THE KC last week clarified its position on the rules governing that fact that a dog may be disqualified if it is bred by the scheduled judge.

In its regulation F(1)30 a.(14) states “A dog may be disqualified by the General Committee…if proved….to have been: Registered or recorded as having been bred by the scheduled Judge. This shall not apply to a Judge appointed in an emergency.”

The particular situations about which people have, in the past, enquired are: a) Best of Breed (or Best Puppy etc) in breeds where there are two Judges and the best of one sex turns out to be bred by the Judge of the opposite sex. b) Best of Breed (or Best Puppy etc) in breeds where there are two judges, where the Referee has to be called, and the Referee turns out to have bred one of the exhibits. c) Best in Group or Best in Show etc where an eligible exhibit turns out to be bred by the Group or Best in Show Judge.

In none of these circumstances would the Regulation require the General Committee to disqualify the exhibit or prevent the judge from judging the exhibit, since in none of these circumstances was the exhibit specifically entered under the scheduled judge.

However it is considered to be both best practice and good sportsmanship in cases where the decision in question is in the hands of a single judge, for the exhibit involved to be withdrawn from the relevant competition. Thus, in Groups or Best in Show, or where the Referee has had to be called, any exhibit bred by the Judge or Referee should, as a matter of good sportsmanship, be withdrawn at that stage.

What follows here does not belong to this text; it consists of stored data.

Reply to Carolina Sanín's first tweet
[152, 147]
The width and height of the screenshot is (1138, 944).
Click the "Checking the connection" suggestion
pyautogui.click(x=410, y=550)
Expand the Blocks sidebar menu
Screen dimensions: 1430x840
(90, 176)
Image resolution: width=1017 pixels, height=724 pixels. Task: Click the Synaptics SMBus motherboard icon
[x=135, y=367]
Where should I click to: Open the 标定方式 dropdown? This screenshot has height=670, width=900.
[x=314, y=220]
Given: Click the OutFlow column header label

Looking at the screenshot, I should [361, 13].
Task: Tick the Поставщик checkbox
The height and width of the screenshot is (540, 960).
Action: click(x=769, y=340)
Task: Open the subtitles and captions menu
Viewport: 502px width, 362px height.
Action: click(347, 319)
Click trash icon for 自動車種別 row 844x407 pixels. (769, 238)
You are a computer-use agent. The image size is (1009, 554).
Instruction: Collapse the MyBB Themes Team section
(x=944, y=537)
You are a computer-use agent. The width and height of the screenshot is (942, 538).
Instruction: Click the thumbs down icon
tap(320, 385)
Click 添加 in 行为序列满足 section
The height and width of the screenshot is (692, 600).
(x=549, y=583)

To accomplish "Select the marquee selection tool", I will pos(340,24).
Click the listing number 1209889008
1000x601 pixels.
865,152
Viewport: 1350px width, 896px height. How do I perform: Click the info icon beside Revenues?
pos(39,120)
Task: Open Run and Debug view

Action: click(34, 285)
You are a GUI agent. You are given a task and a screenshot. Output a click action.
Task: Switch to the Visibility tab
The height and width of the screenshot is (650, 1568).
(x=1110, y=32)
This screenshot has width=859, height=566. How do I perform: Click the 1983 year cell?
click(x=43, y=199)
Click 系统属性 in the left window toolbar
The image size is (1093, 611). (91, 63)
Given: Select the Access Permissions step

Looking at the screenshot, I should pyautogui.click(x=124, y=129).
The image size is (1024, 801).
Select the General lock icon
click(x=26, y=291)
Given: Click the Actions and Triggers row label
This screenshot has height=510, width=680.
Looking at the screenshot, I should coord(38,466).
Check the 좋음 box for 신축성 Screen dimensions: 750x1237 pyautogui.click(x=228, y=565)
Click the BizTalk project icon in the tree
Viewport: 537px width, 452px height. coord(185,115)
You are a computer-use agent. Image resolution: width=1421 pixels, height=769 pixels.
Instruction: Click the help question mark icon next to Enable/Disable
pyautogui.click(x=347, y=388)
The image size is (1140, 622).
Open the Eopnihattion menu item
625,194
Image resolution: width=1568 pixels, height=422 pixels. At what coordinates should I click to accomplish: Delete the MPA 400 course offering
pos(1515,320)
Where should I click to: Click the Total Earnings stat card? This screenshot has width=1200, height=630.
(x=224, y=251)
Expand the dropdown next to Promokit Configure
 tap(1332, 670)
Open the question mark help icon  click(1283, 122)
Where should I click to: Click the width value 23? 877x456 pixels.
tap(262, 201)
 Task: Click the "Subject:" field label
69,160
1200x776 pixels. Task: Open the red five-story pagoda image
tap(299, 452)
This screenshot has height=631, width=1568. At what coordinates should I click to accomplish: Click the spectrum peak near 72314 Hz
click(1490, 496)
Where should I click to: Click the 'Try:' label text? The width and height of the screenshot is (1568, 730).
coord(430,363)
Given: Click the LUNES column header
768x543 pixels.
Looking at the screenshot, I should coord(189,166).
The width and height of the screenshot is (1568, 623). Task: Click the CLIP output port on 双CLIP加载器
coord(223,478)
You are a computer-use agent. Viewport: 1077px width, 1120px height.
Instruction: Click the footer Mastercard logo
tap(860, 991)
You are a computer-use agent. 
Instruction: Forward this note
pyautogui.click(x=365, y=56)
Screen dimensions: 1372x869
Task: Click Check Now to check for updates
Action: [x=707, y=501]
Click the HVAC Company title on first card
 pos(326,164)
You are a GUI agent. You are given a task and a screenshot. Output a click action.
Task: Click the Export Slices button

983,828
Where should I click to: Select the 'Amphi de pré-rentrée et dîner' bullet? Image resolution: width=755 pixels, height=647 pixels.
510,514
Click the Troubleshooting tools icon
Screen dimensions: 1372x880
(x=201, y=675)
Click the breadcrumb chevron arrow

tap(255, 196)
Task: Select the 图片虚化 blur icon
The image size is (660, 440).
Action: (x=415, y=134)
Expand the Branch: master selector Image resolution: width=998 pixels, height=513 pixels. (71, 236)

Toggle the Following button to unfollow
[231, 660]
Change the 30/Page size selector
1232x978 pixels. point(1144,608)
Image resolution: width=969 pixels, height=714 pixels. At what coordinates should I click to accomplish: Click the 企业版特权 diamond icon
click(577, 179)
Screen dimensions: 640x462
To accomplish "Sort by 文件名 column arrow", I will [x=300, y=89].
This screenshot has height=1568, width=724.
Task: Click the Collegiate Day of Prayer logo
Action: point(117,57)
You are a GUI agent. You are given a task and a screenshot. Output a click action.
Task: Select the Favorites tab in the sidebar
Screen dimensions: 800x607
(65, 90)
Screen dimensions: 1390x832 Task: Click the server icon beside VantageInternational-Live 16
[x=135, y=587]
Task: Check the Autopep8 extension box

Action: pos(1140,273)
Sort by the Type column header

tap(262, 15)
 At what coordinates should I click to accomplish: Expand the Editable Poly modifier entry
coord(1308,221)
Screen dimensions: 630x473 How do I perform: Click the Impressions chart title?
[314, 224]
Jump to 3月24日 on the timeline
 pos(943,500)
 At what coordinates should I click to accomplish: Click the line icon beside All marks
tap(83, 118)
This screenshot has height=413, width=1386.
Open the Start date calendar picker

However, in cases where the decision remains in the hands of two judges, such as for Best of Breed or Best Puppy etc in breeds where there are two judges, there is no need for an exhibit bred by one of them to withdraw. This is because in such a circumstance the judge who had bred the exhibit cannot him/herself make a unilateral decision in favour of the exhibit in question. The other Judge (who did not breed the exhibit in question) has to be in favour of that exhibit winning, for it to be able to win the competition in question.